Moving Forward: A perspective from an Obamacrat

In 2004, I watched a skinny man with a funny name remind us that the country we belong to can unify us beyond our differences. In 2008, he inspired me to take part in the political process, and build toward a hopeful America. I watched his speeches incessantly. I attended both of his Philadelphia rallies, standing on my feet for hours, waiting to hear him, with people of different races, genders, orientations and religious beliefs. Barack Obama made me a Democrat. I am a Democrat, and I don’t mind admitting it. I believe Democrats run the country better than Republicans. But I have an issue with the Democratic party. Democrats lose. Democrats lose because they don’t have a backbone. They’re cowards. Barack Obama won two terms, despite being the most opposed president in modern history, and let’s be honest, he would easily win a third if he could. In the 2014 midterm elections Democrats refused to align themselves with President Obama and they lost big time. Many Democrats treated the president as if he had the plague, doing all they could to distance themselves from Obama. They believed the GOP’s unfounded and erroneous notion that Obama was disliked and popular. Kentucky Congressional candidate Alison Lundergan Grimes refused to state whether or not she voted for President Obama in 2012, although she was a delegate at the DNC. Only a few candidates bought Obama in to stump for them, one being my governor, Tom Wolf in PA. Coincidentally, or not, they won. And won big.

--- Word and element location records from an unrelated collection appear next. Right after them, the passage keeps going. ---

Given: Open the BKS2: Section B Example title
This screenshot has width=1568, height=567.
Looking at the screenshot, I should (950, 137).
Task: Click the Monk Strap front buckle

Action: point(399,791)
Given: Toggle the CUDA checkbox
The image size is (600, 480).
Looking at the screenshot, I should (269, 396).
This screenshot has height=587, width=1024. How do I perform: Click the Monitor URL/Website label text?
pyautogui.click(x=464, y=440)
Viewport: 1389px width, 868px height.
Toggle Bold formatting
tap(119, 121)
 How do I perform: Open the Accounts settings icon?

The right’s narrative that Obama is unpopular is quite frankly untrue. The only Democrat to win anything of significance since 2008 is Obama. The party isn’t popular. He is. The party’s fear is crippling. He’s carried The Democratic Party. People and personalities win elections, not party affiliations.

obama 2008 corey live

Fast forward to 2016. Now, the party wants to again move in fear, and hand the nomination to Hillary Clinton. Really? We had our choice of Hillary in 2008, and didn’t want her, and now 8 years later, the party wants her, and the people once again don’t! She isn’t progressive, no matter how much she tries to prove that she is.

Hillary isn’t the next step forward after Obama. I’d dare say she’s a step backwards. She represents the political elite oligarchy that many young progressives are tired of. We don’t want another Clinton. Honestly the “Clinton-Brand” doesn’t mean much to us. Now, they’re wondering why she isn’t leading in big ways against Sanders, and why her campaign has no energy. It’s because Hillary isn’t the progressive, hopeful, charismatic imaginative candidate that the Democratic Party needs to energize the base. Secretary Clinton can’t even separate herself from old, self-proclaimed socialist Bernie Sanders. He shouldn’t even have a chance! And the party wonders why? It’s because they’ve allowed the empty noise rhetoric of Obama’s unpopularity to keep them from choosing another candidate like him. And that’s shameful. It seems as if our options on the democratic side aren’t a step forward but 3 steps backwards.

Every young progressive liberal minority democrat should be kicking himself or herself for not running. They’ve allowed the party to tell them to wait their turn. They’ve believed the RIGHT-LIE that “the country would never elect another “Obama”. And that’s a shame. That’s what Obama was told 8 years ago. If the party had their way, he’d be running for the first time, now, as the next candidate after two Hillary terms. Democrats would not be in this position had Cory Booker, Joaquin Castro, Elizabeth Warren, or some other rising star in the party had decided to run. If that happens, no old socialist with beautiful theories deprived of specifics or moderate blue dog democrat clothed in faux progressive clothing would be our candidate. The party would be energized and there’d be ZERO fear of a Republican presidency. The turnout for the Iowa Caucus was very low for the Democrats. It was much lower than the turnout of 2008. I wonder why. The left’s biggest fear isn’t that liberals, young people and progressives would vote for a Republican. Rather the concern is that in November, people simply might not show up. And that’s nobody’s fault but their own. I don’t want Bernie, and I don’t want Hillary. I want the next step in the Obama America. And I don’t think I’m alone. With that said: when we move in fear, we revert back to a known hell when we should be pressing forward towards an unknown yet hopeful future. That’s what took us to the polls in 2008. That’s what birthed the Obama-Democrat. That’s who might not show up, on a rainy Tuesday come November.

By: Corey Johnson

Twitter: @coreymaurice

 

 

 

 

 

 

 

 

 

 

 

One thought on “Moving Forward: A perspective from an Obamacrat

  1. Democrats promote: murder of unborn babies, homosexuality, theft as in taking from people who work 3 jobs to give to people who are able bodied but refuse to work, booed God out of the democrat Convention 4 years ago. How can a Christian be a Democrat? We as Christians are not to be “party politics” but to look at the issues.
    Obama Asministration has been the instigator of unrest and riots. America was a relatively happy place until the community organizer got involved. Shooting law enforcement people? Playing the knock out game? Burning down Ferguson and Baltimore? Opening the border – and unless you live on the border you have no idea what that means!
    Please give this a lot of prayer. We are in troublous times…. All around!